## What you will do
Quote verbatim the span of lines that begins the listing below and closes with the line containing "Burgos (427, 564)".

==*==

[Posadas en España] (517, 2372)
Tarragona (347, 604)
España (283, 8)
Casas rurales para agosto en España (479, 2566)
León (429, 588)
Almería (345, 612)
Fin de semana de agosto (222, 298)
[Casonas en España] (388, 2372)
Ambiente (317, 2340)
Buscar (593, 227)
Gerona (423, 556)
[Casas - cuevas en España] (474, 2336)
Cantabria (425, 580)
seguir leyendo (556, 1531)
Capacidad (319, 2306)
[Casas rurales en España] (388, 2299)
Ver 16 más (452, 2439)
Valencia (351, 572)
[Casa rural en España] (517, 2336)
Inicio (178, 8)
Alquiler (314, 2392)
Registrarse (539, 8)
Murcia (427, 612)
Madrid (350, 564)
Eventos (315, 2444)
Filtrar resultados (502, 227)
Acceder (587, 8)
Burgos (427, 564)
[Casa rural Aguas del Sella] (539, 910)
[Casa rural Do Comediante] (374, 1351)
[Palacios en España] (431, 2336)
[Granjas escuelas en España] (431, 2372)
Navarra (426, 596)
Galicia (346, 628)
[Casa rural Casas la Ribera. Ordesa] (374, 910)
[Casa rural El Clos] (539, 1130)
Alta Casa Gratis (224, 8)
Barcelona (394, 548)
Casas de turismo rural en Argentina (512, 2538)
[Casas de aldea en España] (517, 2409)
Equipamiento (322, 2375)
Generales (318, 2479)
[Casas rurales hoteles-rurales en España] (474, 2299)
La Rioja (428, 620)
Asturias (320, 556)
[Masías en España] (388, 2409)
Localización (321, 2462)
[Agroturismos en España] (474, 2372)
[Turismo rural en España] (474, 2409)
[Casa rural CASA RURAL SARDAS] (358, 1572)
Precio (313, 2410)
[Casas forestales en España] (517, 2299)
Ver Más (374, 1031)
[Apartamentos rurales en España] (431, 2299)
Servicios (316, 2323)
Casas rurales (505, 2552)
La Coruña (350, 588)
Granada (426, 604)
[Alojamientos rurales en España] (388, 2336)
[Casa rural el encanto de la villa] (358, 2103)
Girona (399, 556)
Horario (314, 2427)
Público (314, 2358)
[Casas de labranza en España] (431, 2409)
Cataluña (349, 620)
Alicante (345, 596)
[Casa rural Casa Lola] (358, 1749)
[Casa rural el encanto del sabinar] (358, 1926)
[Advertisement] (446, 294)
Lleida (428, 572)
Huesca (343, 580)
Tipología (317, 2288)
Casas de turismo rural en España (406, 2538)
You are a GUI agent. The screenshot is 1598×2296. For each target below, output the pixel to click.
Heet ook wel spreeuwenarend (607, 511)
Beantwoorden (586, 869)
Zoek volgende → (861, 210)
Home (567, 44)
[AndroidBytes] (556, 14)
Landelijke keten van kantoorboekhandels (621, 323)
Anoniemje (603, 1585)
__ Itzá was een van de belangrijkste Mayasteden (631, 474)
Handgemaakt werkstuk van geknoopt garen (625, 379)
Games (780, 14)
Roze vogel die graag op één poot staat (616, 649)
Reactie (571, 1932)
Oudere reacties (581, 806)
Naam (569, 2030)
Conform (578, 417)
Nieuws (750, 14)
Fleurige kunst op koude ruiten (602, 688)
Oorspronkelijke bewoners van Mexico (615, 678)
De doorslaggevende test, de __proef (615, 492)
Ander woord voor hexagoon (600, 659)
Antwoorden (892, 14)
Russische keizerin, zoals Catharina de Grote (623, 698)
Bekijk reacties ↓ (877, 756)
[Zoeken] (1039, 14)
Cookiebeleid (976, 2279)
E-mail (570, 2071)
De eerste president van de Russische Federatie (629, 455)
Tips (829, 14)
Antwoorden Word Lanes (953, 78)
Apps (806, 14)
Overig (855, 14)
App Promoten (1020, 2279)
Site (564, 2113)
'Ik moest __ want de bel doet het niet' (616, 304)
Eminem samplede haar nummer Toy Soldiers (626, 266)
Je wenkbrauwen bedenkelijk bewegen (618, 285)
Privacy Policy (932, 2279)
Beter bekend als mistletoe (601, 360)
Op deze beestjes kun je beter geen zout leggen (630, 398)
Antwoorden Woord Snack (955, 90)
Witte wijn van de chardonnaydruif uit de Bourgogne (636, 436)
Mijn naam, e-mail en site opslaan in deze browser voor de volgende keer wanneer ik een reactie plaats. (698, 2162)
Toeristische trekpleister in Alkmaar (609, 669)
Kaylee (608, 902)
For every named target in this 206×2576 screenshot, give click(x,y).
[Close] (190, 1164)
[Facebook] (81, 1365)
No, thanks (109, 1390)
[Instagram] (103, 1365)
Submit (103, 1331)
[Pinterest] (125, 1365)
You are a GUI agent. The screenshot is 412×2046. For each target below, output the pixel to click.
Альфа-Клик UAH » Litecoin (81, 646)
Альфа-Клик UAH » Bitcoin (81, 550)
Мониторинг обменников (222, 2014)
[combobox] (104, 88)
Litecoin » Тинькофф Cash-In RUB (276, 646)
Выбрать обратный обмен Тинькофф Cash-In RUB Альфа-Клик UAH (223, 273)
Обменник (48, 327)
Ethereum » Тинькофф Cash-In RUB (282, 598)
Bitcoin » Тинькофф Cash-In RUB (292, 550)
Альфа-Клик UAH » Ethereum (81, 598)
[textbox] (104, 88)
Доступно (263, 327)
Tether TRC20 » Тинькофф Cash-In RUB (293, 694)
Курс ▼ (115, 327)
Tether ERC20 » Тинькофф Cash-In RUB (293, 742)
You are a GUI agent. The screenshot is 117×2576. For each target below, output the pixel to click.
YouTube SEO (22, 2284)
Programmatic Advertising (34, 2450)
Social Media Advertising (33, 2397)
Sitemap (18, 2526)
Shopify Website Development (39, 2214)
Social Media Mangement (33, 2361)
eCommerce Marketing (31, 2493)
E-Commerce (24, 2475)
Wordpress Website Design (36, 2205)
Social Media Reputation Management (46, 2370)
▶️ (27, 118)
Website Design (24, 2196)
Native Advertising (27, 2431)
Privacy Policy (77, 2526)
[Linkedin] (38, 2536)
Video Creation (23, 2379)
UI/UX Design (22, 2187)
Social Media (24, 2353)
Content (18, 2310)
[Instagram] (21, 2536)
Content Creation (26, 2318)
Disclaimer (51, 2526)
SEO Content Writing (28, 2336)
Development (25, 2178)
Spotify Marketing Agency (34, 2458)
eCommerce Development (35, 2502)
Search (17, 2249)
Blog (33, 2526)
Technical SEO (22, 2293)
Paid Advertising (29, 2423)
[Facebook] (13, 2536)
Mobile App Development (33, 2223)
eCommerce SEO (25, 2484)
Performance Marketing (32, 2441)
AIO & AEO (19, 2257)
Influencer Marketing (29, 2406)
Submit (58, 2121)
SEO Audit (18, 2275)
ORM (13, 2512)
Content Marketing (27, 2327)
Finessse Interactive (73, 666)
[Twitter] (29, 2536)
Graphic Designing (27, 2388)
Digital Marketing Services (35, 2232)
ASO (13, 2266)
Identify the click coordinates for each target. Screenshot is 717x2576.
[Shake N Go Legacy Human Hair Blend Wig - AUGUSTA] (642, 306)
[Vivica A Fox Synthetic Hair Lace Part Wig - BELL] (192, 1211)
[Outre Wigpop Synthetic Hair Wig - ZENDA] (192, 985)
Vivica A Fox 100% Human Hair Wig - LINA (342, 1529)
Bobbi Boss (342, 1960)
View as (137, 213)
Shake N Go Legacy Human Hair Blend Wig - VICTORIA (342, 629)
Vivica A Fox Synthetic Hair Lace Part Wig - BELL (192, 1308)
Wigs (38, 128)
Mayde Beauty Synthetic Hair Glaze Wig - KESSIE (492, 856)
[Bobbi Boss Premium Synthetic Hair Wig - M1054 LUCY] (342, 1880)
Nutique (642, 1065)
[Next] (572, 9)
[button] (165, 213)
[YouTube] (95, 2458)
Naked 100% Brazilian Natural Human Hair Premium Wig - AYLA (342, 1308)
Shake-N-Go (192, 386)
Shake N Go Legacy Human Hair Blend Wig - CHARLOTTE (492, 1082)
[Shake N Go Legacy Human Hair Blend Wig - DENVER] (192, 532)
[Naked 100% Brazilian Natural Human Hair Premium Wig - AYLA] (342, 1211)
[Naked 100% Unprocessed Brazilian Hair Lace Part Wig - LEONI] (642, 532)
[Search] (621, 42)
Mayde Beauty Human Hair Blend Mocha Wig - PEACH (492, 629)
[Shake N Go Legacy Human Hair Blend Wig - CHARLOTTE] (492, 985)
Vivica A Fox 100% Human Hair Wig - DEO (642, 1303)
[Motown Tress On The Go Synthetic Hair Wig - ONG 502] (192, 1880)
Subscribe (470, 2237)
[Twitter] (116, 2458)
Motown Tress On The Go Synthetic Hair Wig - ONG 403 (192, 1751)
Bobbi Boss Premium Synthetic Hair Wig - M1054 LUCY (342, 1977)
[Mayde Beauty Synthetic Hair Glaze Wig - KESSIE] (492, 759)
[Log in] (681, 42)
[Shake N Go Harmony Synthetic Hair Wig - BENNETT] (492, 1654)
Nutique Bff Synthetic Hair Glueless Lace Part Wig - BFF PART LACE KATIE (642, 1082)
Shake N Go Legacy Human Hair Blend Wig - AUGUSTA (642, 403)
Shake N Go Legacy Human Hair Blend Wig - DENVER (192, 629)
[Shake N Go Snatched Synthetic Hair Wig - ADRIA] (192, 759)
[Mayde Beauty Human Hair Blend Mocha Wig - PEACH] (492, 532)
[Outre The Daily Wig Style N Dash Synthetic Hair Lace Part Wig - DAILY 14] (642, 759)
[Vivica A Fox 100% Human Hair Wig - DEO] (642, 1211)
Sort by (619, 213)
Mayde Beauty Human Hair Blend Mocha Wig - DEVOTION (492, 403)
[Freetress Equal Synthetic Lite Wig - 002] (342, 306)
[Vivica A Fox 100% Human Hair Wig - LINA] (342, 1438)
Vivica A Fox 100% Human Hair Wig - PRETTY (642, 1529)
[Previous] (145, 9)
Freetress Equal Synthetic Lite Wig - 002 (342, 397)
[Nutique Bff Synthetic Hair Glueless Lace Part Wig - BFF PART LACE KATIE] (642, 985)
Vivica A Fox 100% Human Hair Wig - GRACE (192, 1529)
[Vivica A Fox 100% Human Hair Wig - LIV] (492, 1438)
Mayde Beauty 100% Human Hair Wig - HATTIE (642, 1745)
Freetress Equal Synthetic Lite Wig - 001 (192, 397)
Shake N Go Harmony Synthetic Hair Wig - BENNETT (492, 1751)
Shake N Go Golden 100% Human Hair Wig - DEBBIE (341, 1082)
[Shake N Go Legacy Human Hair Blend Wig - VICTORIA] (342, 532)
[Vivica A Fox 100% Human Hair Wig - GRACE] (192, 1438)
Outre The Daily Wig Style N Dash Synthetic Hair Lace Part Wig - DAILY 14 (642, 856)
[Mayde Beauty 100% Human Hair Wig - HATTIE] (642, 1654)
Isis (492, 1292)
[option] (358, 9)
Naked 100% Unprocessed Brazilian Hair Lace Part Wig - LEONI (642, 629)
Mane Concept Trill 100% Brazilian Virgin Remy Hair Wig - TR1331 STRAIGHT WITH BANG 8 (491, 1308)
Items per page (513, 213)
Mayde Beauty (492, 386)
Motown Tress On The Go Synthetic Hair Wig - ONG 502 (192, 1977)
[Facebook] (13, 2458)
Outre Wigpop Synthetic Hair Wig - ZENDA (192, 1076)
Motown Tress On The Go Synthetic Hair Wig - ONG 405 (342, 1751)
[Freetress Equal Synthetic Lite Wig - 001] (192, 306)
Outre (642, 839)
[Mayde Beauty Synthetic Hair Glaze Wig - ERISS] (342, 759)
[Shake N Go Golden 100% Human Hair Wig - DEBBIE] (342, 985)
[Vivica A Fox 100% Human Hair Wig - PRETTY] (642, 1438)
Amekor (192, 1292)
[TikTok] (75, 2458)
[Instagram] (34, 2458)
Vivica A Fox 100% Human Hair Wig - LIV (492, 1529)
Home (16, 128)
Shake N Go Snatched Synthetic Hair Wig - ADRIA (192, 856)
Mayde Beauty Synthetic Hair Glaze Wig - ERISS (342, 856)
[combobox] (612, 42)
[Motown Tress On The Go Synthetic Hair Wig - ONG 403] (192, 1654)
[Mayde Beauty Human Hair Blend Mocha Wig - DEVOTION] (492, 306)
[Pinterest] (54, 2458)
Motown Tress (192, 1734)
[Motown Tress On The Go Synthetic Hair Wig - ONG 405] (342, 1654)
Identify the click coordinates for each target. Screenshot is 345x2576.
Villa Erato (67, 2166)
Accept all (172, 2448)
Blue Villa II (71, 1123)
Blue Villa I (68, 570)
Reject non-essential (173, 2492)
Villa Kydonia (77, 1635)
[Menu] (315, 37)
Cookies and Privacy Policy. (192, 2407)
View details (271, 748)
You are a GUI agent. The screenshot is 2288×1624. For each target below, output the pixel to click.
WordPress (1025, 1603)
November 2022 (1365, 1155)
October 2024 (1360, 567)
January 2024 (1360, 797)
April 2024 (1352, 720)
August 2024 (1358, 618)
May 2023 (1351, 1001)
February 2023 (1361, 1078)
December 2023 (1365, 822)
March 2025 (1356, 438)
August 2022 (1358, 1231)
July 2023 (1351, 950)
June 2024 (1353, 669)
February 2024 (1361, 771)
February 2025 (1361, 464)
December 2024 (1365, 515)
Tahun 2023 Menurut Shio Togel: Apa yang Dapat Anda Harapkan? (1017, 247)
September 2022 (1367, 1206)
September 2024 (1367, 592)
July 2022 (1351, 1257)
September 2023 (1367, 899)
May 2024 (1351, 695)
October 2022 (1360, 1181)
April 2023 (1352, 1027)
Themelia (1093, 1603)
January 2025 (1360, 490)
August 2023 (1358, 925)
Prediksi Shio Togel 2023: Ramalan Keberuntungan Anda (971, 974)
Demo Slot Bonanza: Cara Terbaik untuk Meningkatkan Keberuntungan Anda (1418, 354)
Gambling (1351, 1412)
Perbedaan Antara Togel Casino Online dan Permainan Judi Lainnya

==*==

## Output for this task
[Posadas en España] (517, 2372)
Tarragona (347, 604)
España (283, 8)
Casas rurales para agosto en España (479, 2566)
León (429, 588)
Almería (345, 612)
Fin de semana de agosto (222, 298)
[Casonas en España] (388, 2372)
Ambiente (317, 2340)
Buscar (593, 227)
Gerona (423, 556)
[Casas - cuevas en España] (474, 2336)
Cantabria (425, 580)
seguir leyendo (556, 1531)
Capacidad (319, 2306)
[Casas rurales en España] (388, 2299)
Ver 16 más (452, 2439)
Valencia (351, 572)
[Casa rural en España] (517, 2336)
Inicio (178, 8)
Alquiler (314, 2392)
Registrarse (539, 8)
Murcia (427, 612)
Madrid (350, 564)
Eventos (315, 2444)
Filtrar resultados (502, 227)
Acceder (587, 8)
Burgos (427, 564)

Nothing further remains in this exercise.